Turkey had begun well, he said, but had failed to follow all the World Health Organization's reporting standards.
The country's official death toll, for example, includes only those who had tested positive for the virus.
Officials have frequently boasted about health investment since President Recep Tayyip Erdogan's AKP came to power in 2002.
Before the pandemic, Erdogan could be seen grandstanding at the openings of city hospitals, including what has been dubbed Europe's largest in the capital Ankara last year.
Hospitals have undergone a "structural transformation" over the past 20 years, said Cevdet Erdol, rector of the Health Sciences University and a former AKP lawmaker.
"These city hospitals have rooms for one, maximum two, people," he told AFP, saying they could be turned into isolated spaces for virus patients.

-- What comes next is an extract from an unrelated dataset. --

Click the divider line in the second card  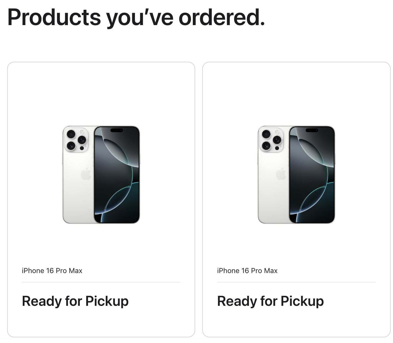click(x=296, y=282)
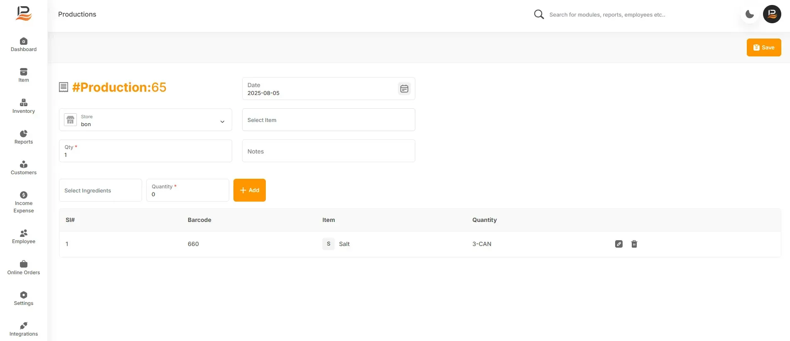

Erdol said the country had also made strides in domestic production of health equipment, adding: "When Turkey was in need, we produced ventilators within a month."
With confidence in the system riding high, Turkey began to send locally produced personal protective equipment (PPE) to other countries, engaging in what became known as "mask diplomacy".
Officials have continued to trot out reams of impressive-sounding figures -- just 4,400 virus deaths, far fewer than countries with smaller populations such as the Netherlands and Belgium.
The reproduction number was down to 0.72, according to the health minister last week, meaning the virus was no longer increasing its spread.
Erdogan's communications chief Fahrettin Altun tweeted that the "pandemic has been contained".
But Pala is unimpressed.
He accused the government of failing to provide enough protective equipment for Turkish health workers at the start of the crisis.
And he warned against triumphalism when a second wave of infections was still possible.
"I don't find it appropriate to declare a narrative of victory or not from a phenomenon where this many people have died," he told AFP.
Pala is not the only one to find fault with the government's handling of the crisis.
Erdogan was widely accused of prioritising the economy when he refused to impose the kind of restrictions that saw people shut in their homes for weeks in countries like France and Spain.
And his government's authority was damaged when officials botched the announcement of a curfew in April, giving just two hours notice and causing hundreds of thousands to rush to buy groceries.
There was also criticism for allowing people to go on pilgrimage to Mecca in Saudi Arabia and then failing to quarantine them in time.
And without a full lockdown, some Turks -- particularly in the construction industry -- continued going to work, putting their lives and families at risk.
The Confederation of Progressive Trade Unions (DISK) last month said their members were three times more likely to be infected than the rest of the population.